__Work order__. Make an exact copy of the records, omitting all images.

Stored data
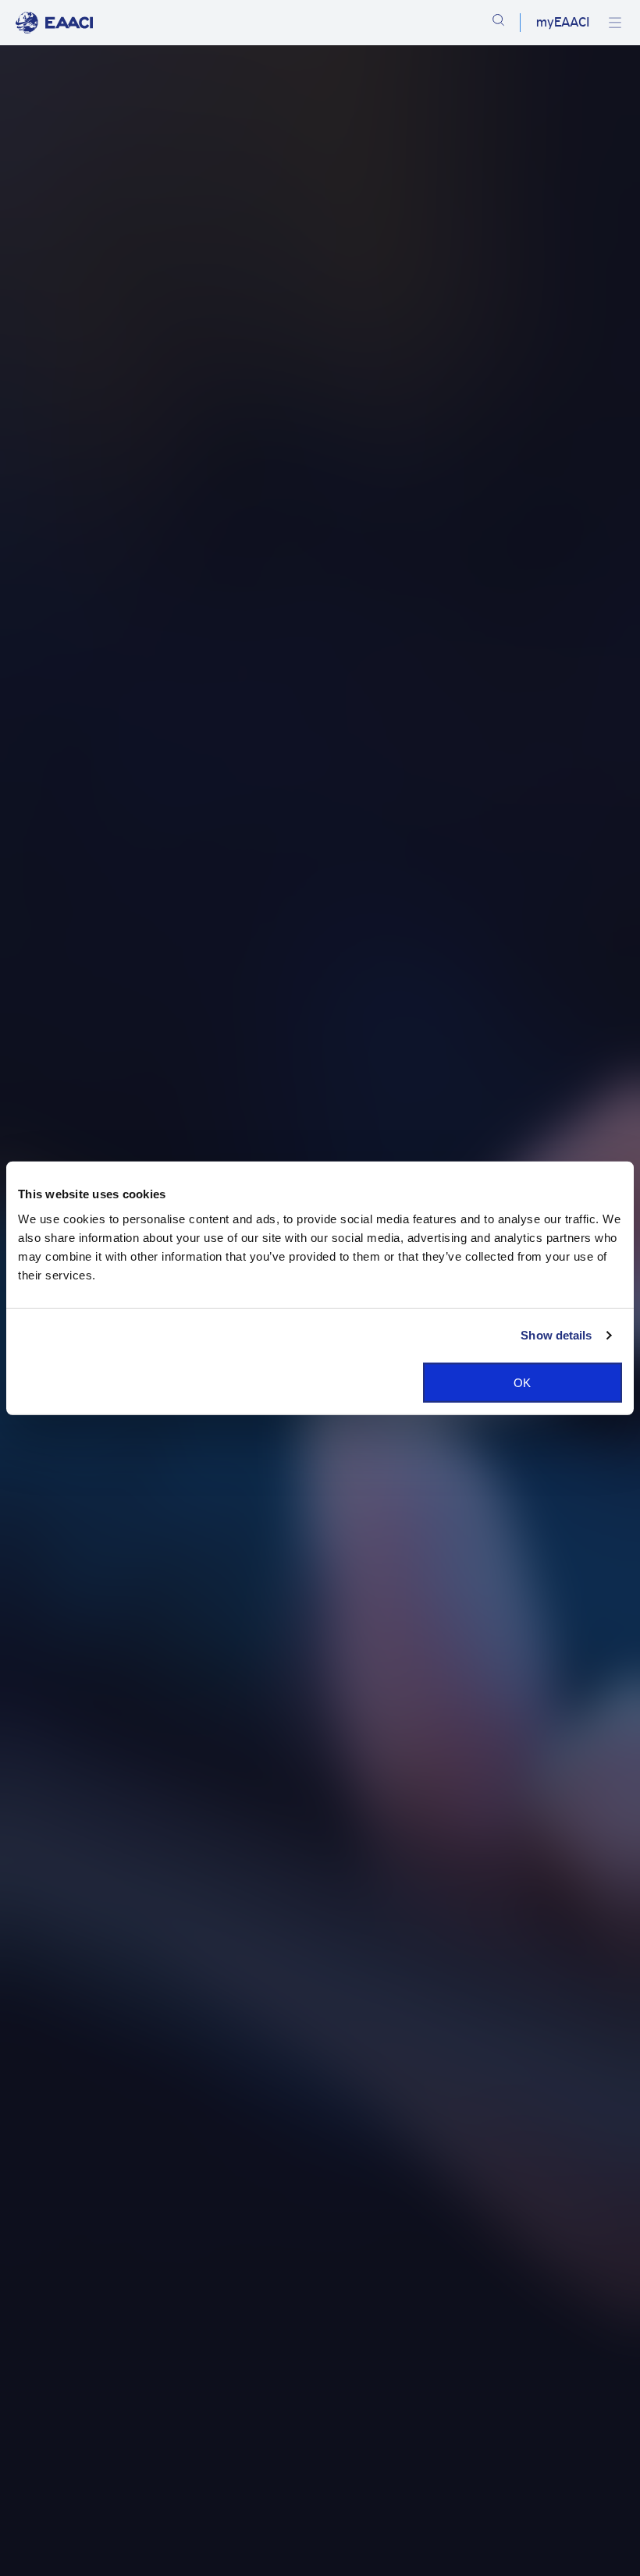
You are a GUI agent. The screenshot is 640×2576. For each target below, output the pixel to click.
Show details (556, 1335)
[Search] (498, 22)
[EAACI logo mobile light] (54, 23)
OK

__Reply__.
You are a GUI agent. The screenshot is 640×2576. For each target below, output the pixel to click.
Show details (556, 1335)
[Search] (498, 22)
[EAACI logo mobile light] (54, 23)
OK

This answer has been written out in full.